I am learning about variational inference and am implementing a couple of things from scratch. I am trying to build a Gaussian mixture model where the prior on the mixture component selection is a Dirichlet. That's fine.
However, I need a variational distribution that will produce values that are reasonable for the Dirichlet prior, namely, they need to be positive. My current implementation is just a Dirichlet distribution without any constraints on its parameters. This works sometimes when the optimization produces variational parameter values that are positive. However, there is no constraint on these variational parameters, so when they become negative, nothing works anymore.

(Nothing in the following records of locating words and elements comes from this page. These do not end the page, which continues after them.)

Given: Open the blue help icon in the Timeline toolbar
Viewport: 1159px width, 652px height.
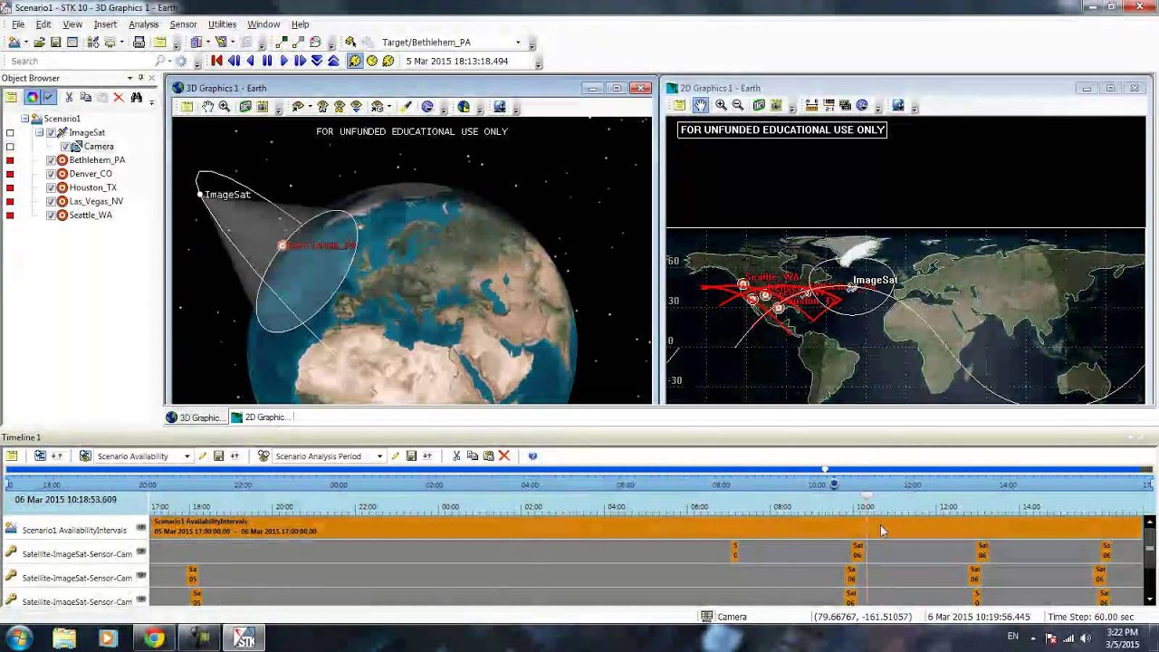Looking at the screenshot, I should pyautogui.click(x=532, y=455).
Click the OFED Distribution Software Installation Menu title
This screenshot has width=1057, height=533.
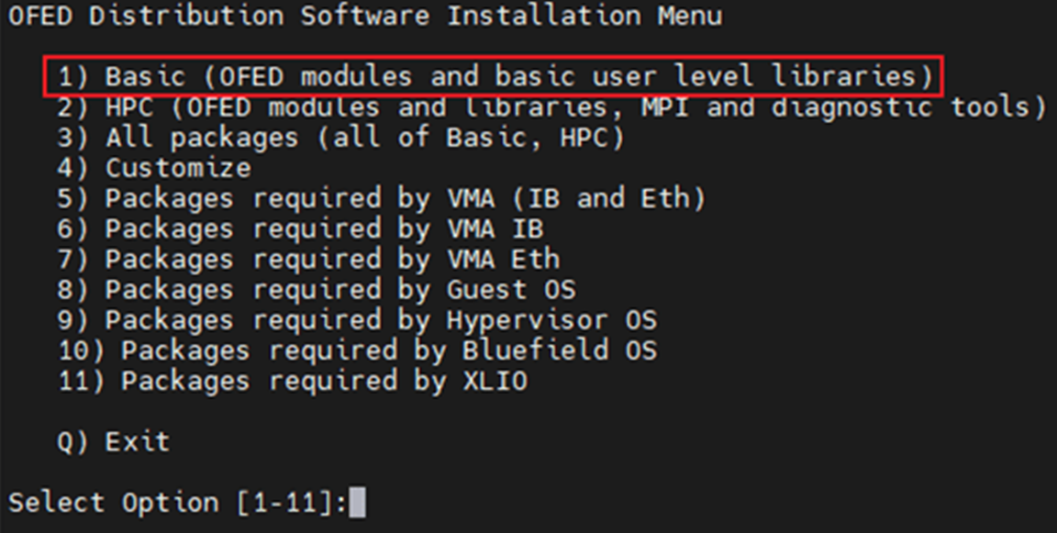(x=364, y=16)
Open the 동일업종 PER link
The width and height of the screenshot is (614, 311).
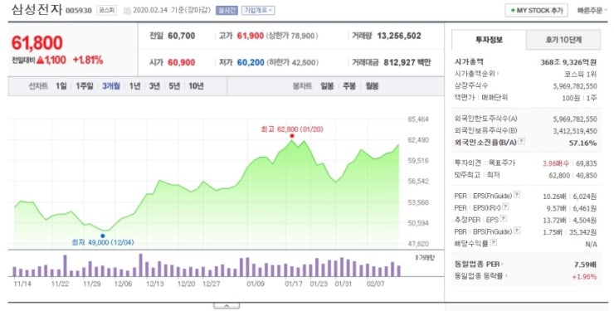coord(479,265)
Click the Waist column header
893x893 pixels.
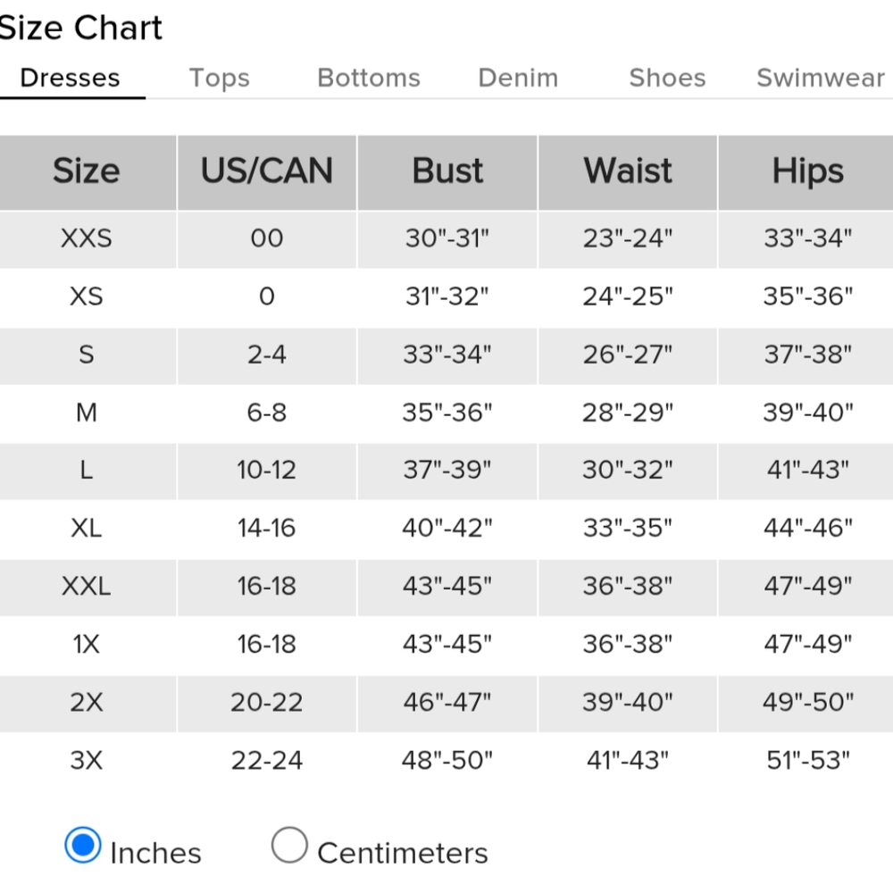[x=628, y=171]
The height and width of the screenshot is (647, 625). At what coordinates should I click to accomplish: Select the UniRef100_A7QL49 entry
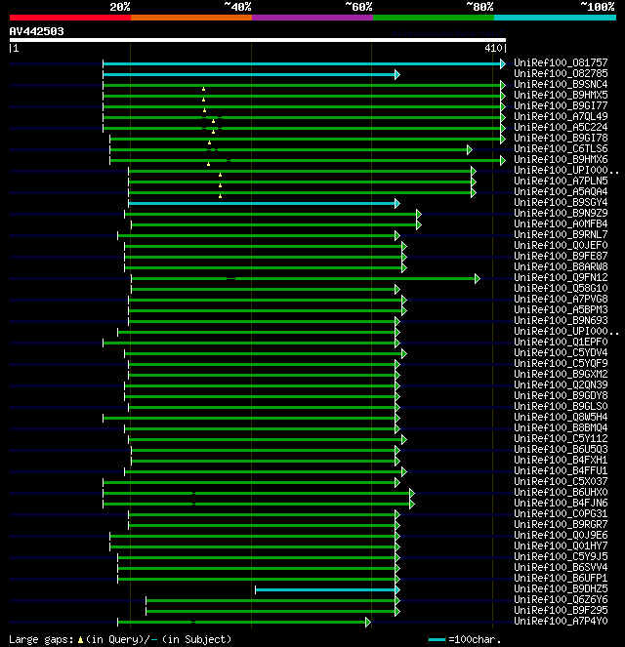[561, 116]
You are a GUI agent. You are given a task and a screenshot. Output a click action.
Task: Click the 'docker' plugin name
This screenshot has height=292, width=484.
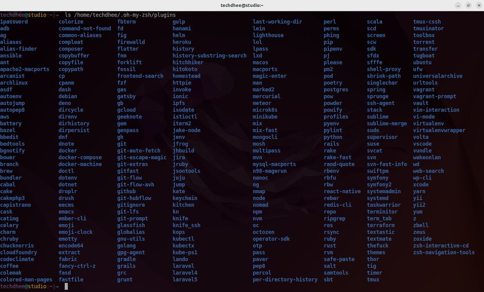tap(67, 150)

My initial idea was to just exponentiate the variational parameters since this is what we can do when using a Gaussian variational distribution. To get the variance, we just exp(.) the variance. However, things stopped working after that. I suspect the reason behind this is that exp will explode one value and the other can't seem to keep up, and all the probability mass will go on a single mixture component. Obviously, this is not okay.
One approach I have found is from ADVI where the variational distribution is just a bunch of univariate Gaussians. We sample from these Gaussians, and softmax them when comparing them to the Dirichlet prior. But here, we have to include a Jacobian term, which is cumbersome.
There must be a better way to solve this. Maybe through some better parameterization of the Dirichlet as the variational distribution? Any help would be appreciated!